Start of INPUT RECORDS
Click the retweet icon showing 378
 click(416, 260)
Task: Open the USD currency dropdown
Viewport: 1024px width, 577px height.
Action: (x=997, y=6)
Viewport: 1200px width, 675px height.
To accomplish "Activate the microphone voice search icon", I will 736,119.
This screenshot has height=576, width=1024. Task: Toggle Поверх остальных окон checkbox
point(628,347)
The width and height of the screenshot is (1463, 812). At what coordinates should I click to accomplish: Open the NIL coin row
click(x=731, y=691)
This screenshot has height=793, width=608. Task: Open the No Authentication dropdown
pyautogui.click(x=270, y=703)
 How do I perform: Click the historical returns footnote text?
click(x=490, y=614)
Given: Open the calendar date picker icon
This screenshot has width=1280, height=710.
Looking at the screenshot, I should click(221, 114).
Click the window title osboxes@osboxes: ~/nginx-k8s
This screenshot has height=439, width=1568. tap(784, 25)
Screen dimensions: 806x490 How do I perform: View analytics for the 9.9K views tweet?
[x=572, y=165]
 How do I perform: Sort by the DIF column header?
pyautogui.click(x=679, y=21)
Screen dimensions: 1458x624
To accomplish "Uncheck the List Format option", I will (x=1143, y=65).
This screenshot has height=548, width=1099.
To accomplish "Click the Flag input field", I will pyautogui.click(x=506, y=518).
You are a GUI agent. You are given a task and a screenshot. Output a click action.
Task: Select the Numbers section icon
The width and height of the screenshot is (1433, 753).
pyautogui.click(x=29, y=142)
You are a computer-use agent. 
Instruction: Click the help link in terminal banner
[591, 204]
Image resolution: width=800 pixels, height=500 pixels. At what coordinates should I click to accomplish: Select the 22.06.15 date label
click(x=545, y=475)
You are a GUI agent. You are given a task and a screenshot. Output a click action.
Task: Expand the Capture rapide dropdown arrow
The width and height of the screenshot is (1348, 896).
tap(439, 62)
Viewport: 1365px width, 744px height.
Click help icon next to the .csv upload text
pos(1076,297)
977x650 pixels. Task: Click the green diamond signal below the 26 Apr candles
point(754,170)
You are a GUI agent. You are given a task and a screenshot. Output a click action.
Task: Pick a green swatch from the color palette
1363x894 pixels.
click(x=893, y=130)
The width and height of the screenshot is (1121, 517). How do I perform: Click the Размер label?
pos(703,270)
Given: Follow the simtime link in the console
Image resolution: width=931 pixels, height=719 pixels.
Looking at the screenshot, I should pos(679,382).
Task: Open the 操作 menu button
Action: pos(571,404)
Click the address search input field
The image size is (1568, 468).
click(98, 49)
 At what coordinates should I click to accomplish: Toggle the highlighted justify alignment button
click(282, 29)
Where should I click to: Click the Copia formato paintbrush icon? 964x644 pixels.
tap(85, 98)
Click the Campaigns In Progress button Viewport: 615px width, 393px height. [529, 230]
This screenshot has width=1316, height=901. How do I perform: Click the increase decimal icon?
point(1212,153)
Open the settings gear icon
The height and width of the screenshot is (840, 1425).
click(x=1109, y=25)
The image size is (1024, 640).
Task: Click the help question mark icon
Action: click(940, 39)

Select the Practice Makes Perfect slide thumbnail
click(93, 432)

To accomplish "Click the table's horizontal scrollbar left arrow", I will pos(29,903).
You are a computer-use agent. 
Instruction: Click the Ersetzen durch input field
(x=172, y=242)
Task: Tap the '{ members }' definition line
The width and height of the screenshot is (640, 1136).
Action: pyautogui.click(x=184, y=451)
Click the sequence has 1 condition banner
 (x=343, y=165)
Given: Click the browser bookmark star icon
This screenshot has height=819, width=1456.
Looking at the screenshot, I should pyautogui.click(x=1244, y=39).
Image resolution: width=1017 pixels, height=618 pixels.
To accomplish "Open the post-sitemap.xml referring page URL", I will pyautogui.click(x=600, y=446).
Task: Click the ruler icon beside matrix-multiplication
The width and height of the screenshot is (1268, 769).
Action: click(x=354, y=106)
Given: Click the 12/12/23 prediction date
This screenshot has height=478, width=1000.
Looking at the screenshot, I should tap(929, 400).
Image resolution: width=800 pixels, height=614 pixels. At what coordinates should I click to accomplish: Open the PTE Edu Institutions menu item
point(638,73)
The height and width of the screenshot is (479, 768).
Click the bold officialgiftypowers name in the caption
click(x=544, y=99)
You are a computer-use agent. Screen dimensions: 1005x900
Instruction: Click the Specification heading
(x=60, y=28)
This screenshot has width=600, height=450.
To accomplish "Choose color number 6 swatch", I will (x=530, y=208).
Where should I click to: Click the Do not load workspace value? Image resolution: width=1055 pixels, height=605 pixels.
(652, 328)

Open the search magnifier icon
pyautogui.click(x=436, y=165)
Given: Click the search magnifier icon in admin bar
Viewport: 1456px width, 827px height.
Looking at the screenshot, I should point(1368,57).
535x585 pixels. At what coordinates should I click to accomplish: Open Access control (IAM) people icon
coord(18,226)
End of INPUT RECORDS
> [ASSIGNED TASK] Find how many lines of the preceding data contain "arrow", and answer with that number only.

> [EXERCISE SOLUTION] 2